• **Data records**:
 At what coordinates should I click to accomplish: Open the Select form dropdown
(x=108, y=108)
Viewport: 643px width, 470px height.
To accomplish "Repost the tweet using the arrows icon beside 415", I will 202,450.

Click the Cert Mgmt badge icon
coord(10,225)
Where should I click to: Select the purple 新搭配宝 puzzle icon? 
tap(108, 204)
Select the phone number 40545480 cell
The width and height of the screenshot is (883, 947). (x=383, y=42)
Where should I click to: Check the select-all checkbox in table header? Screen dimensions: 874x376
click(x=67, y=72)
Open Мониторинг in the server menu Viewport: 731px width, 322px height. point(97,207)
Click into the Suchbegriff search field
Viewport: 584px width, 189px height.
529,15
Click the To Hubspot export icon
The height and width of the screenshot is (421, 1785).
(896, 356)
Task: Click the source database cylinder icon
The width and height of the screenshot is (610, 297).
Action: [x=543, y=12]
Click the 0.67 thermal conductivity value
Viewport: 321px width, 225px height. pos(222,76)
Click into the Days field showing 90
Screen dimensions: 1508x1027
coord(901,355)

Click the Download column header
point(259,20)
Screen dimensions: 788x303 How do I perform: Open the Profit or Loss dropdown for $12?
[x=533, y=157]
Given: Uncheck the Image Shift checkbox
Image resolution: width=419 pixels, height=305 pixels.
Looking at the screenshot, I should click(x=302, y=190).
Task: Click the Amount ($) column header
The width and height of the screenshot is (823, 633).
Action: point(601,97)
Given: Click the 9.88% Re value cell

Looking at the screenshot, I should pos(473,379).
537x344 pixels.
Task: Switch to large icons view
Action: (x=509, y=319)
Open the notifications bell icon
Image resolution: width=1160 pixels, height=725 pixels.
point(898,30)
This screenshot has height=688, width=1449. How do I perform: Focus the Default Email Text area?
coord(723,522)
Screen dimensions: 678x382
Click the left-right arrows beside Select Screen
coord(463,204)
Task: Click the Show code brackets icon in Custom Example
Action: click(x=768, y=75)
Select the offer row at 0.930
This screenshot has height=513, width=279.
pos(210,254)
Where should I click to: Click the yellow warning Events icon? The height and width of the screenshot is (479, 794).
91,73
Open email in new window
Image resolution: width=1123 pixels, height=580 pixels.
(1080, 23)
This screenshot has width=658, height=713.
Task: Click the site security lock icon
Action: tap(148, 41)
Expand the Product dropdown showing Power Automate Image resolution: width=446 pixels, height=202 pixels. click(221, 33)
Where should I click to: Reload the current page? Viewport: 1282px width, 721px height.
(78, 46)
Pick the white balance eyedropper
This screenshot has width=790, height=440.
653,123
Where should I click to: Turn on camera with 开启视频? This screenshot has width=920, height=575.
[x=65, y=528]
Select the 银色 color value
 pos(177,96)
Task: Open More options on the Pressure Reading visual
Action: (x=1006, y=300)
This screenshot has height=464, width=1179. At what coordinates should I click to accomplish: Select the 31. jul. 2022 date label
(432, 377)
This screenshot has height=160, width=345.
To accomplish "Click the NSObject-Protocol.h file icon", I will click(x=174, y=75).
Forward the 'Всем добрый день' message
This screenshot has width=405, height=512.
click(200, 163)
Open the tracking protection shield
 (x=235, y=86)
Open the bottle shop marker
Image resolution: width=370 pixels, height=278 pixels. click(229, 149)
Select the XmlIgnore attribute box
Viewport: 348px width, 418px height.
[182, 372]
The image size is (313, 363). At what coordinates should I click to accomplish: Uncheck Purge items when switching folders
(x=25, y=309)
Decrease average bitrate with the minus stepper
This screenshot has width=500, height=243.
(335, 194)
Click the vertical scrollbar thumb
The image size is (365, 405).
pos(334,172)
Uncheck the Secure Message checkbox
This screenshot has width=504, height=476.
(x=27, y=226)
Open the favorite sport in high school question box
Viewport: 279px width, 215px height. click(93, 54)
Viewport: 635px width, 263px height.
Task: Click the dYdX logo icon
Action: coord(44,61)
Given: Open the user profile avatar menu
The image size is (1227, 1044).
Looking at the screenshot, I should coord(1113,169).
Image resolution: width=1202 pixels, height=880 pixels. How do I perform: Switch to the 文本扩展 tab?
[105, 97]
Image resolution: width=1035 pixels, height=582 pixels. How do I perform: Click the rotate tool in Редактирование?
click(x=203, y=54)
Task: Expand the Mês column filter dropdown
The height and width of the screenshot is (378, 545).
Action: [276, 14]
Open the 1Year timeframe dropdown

• **The task**: From the line containing "Open the bottle shop marker" down to the line containing "Given: Open the user profile avatar menu" in the material above, reproduce every line exactly, including the two end lines.

• **Output for this task**:
Open the bottle shop marker
Image resolution: width=370 pixels, height=278 pixels. click(229, 149)
Select the XmlIgnore attribute box
Viewport: 348px width, 418px height.
[182, 372]
The image size is (313, 363). At what coordinates should I click to accomplish: Uncheck Purge items when switching folders
(x=25, y=309)
Decrease average bitrate with the minus stepper
This screenshot has width=500, height=243.
(335, 194)
Click the vertical scrollbar thumb
The image size is (365, 405).
pos(334,172)
Uncheck the Secure Message checkbox
This screenshot has width=504, height=476.
(x=27, y=226)
Open the favorite sport in high school question box
Viewport: 279px width, 215px height. click(93, 54)
Viewport: 635px width, 263px height.
Task: Click the dYdX logo icon
Action: coord(44,61)
Given: Open the user profile avatar menu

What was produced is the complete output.